CN117048786A - Flexible floating type photovoltaic system capable of eliminating waves and draining water - Google Patents

Abstract

The utility model discloses a flexible floating type photovoltaic system capable of eliminating waves and draining water, and relates to the technical field of offshore photovoltaic power generation, comprising a flexible supporting surface, a photovoltaic assembly, a peripheral buoyancy ring, an annular steel frame and a mooring assembly; the outer side of the annular steel frame is provided with a peripheral buoyancy ring, the annular steel frame is connected with one end of a mooring component, and the other end of the mooring component is anchored on the seabed; the inside of the annular steel frame is provided with a flexible supporting surface, and the flexible supporting surface is provided with a photovoltaic module. The flexible supporting surface with buoyancy ribs based on the woven cloth layer is used for replacing the waterproof film material. The spinning cloth layer has good water permeability, can realize automatic discharge of the upper wave water body, can not cause upper wave water accumulation compared with a waterproof film or air cushion, does not need to additionally arrange a drainage facility, avoids additional power consumption to reduce the power generation effect of the photovoltaic system, and has more reliable and stable drainage mode. The spinning cloth layer can effectively separate waves below the supporting surface, and direct striking of the waves on the lower side of the photovoltaic module is avoided.

Description

Flexible floating type photovoltaic system capable of eliminating waves and draining water

Technical Field

The utility model relates to the technical field of offshore photovoltaic power generation, in particular to a flexible floating photovoltaic system capable of eliminating waves and draining water.

Background

The increasing demand for offshore photovoltaic development is increasing. However, compared with land, the severe marine environment causes the offshore photovoltaic support structure to have high manufacturing cost and difficult economic benefit to reach the standard, which is a bottleneck for almost all offshore photovoltaic projects.

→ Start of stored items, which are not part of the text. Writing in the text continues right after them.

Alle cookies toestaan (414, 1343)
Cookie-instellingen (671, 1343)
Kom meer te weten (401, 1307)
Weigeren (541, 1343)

A floating photovoltaic solar device designed to reduce the effects of wind without the use of external controls or electricity is disclosed in WO 2014136107. The device comprises a floating anchor frame with means for connecting an internal grid of ropes; a string grid suspended within the floating frame and forming a set of polygonal cells in which the independently floating solar photovoltaic modules are positioned. Access for both planned and unplanned maintenance may be provided by a floating service gantry. The system is modular and multiple devices can be connected in a honeycomb structure. The light plate assembly is supported by the small floating body array, the concept of the light plate assembly is inconsistent with that of the flexible film floating body, the rope mainly plays a role in connection and fixation, and the strength requirement on the connection node between the small floating bodies is high.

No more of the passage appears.